[Listed entries — start]

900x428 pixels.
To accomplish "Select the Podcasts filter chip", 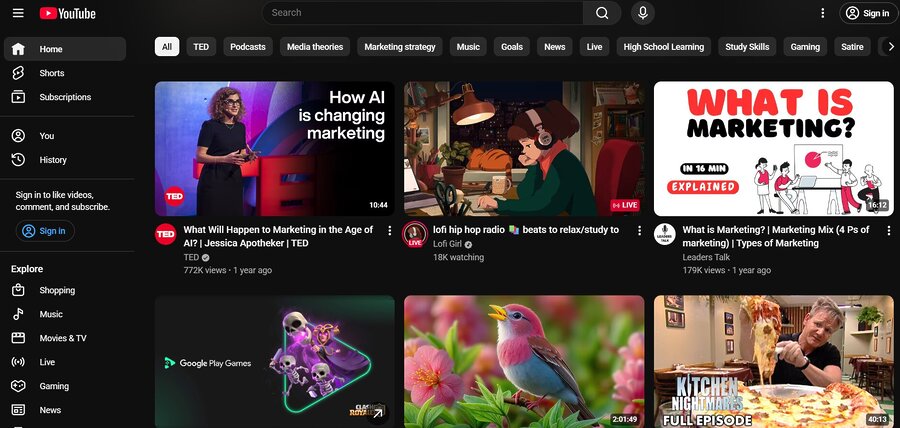I will point(247,47).
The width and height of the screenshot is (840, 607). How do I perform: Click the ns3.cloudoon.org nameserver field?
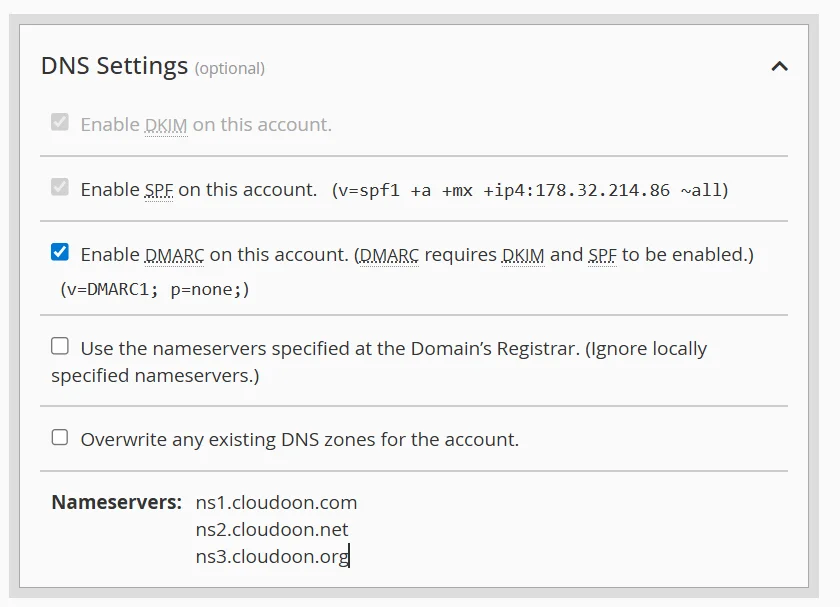coord(272,556)
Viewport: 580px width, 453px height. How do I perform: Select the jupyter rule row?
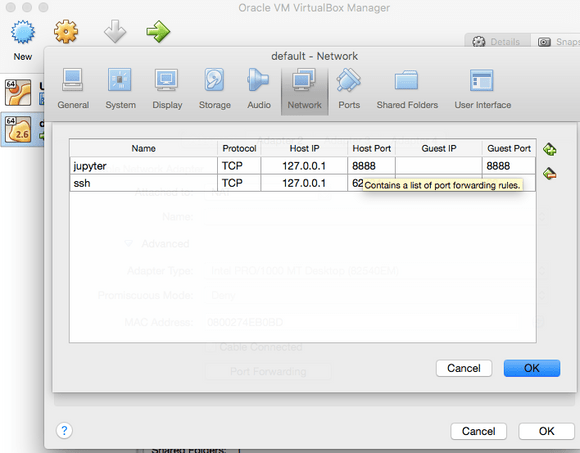(x=303, y=166)
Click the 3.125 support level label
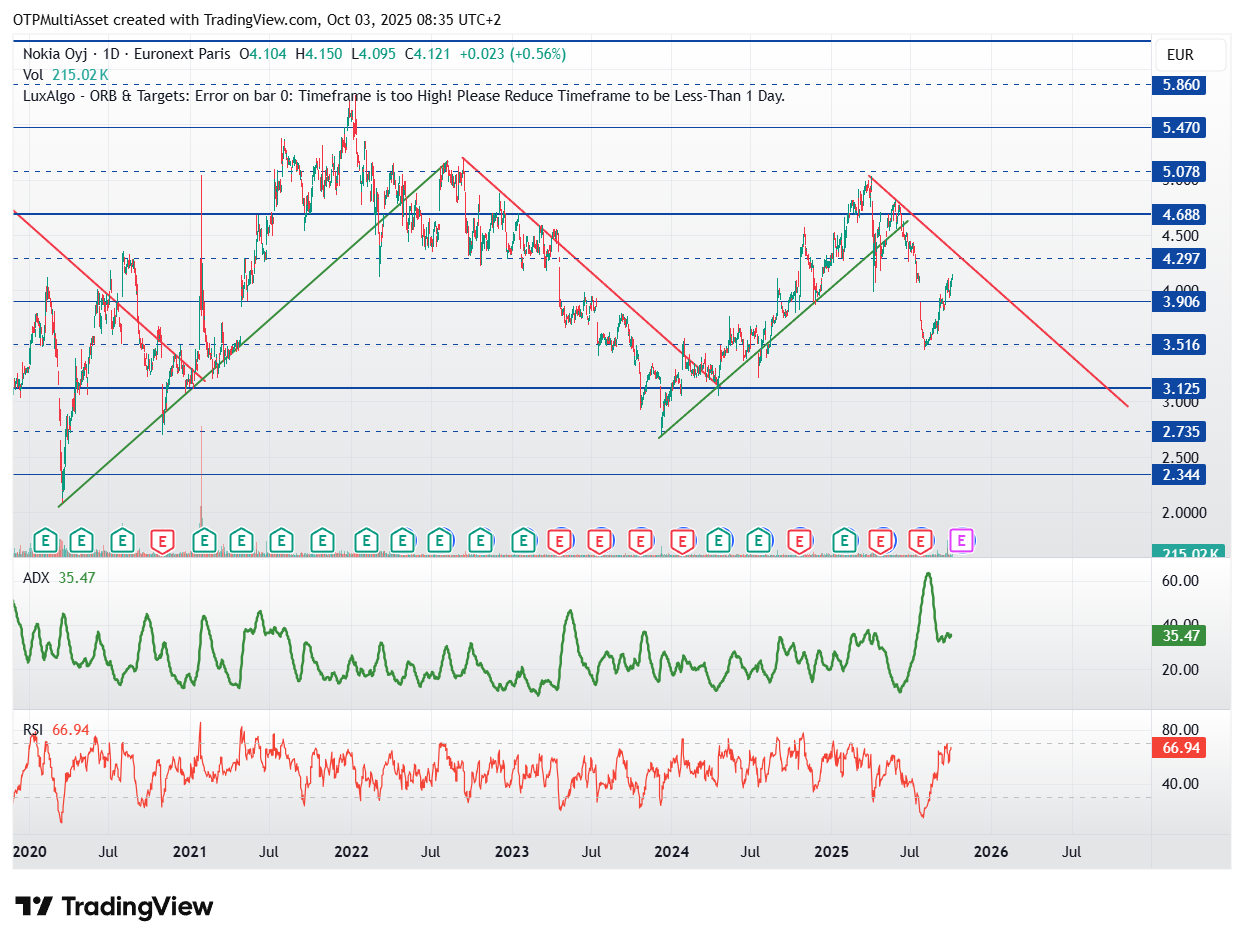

[Listed entries — finish]

Assignment -
Please output exactly the lines from the line containing "Viewport: 580px width, 453px" through the last line of the records above, both included, and leave out any pictures.

Exercise response -
Viewport: 580px width, 453px height. How do I perform: Select the jupyter rule row?
(x=303, y=166)
Click the 3.125 support level label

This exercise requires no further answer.